Comparatively, other NATO members including Canada, Germany (prior to 2022), Belgium and Luxembourg have routinely failed to meet defense spending targets without facing legal sanction. NATO’s annual reports and summit declarations demonstrate that these benchmarks are enforced through political and reputational means rather than legal instruments. Spain’s open divergence from a high-profile strategic goal may mark a new phase: the normalization of selective opt-outs, justified not by incapacity but by deliberate national policy.
From a legal perspective, Spain’s stance reinforces the elasticity of treaty-based defense commitments. The Vienna Convention on the Law of Treaties (1969) codifies the principle of pacta sunt servanda that treaties in force must be performed in good faith but this principle applies only to obligations that are binding under international law. Spain’s negotiated exemption does not violate any NATO treaty provision, nor does the 5% target meet the threshold of opinio juris required to evolve into customary international law. As Prosper Weil noted in his seminal critique of “relative normativity,” soft law norms often lack the legal determinacy required to bind states.
Nevertheless, the strategic consequences are harder to contain. NATO risks evolving into a “tiered alliance,” where some states (notably Poland, the U.S., and the Baltic nations) shoulder the rising burden of deterrence while others leverage opt-outs to prioritize domestic spending. This divergence may erode the sense of mutual risk and collective sacrifice that underpins the credibility of Article 5, the alliance’s collective defense clause.
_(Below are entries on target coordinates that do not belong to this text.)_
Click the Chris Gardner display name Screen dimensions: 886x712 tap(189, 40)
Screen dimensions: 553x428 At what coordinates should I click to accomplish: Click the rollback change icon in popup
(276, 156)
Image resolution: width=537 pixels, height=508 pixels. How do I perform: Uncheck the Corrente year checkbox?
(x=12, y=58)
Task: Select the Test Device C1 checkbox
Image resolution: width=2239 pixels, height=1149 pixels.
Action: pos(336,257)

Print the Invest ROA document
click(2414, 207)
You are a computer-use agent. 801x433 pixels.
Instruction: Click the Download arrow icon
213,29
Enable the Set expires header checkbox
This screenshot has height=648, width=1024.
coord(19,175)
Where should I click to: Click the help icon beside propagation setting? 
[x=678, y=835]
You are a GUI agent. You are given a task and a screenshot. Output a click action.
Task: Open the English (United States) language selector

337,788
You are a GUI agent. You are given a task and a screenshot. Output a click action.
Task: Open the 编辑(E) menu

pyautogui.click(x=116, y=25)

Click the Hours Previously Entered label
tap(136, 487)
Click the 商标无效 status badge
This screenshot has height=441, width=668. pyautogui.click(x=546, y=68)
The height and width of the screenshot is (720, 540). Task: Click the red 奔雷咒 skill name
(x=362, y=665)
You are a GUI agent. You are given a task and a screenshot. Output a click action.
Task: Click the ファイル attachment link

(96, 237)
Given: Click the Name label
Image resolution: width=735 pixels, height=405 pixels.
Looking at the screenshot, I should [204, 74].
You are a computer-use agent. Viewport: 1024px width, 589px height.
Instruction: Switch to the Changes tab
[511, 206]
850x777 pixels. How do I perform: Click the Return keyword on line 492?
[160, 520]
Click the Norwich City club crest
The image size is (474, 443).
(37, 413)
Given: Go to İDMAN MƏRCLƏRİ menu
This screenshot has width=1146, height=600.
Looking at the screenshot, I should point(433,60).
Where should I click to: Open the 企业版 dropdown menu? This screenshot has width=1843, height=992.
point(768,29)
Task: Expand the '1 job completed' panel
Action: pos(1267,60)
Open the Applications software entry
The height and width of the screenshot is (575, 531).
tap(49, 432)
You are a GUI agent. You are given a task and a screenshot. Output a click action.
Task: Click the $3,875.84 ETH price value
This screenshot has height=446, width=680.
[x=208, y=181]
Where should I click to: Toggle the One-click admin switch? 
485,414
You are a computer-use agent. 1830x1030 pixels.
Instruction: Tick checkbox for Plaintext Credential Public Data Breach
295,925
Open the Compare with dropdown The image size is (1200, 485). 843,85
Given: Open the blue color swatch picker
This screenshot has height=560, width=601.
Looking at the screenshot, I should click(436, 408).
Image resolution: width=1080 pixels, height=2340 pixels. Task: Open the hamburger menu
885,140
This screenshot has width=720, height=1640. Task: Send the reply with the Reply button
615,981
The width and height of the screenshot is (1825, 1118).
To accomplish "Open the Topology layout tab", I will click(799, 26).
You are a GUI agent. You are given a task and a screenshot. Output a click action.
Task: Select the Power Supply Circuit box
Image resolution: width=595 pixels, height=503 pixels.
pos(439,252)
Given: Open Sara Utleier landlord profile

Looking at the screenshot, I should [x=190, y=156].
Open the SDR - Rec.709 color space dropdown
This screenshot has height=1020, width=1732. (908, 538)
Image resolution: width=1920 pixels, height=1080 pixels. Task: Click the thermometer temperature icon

As a law student observing these developments from within Europe, I see this not as a betrayal, but as a wake-up call. Spain’s position is legally valid and democratically accountable, but it should provoke NATO to reexamine how it communicates and codifies its strategic expectations. Should such commitments remain soft law? Is it time for NATO to renegotiate its core treaty framework to reflect the shifting threat environment and fiscal constraints of its members?
In the absence of reform, the alliance may continue to rely on a patchwork of political goodwill rather than legal clarity. Spain’s exemption, though procedurally negotiated, risks becoming a precedent for further fragmentation and with it, the gradual weakening of NATO’s collective security architecture.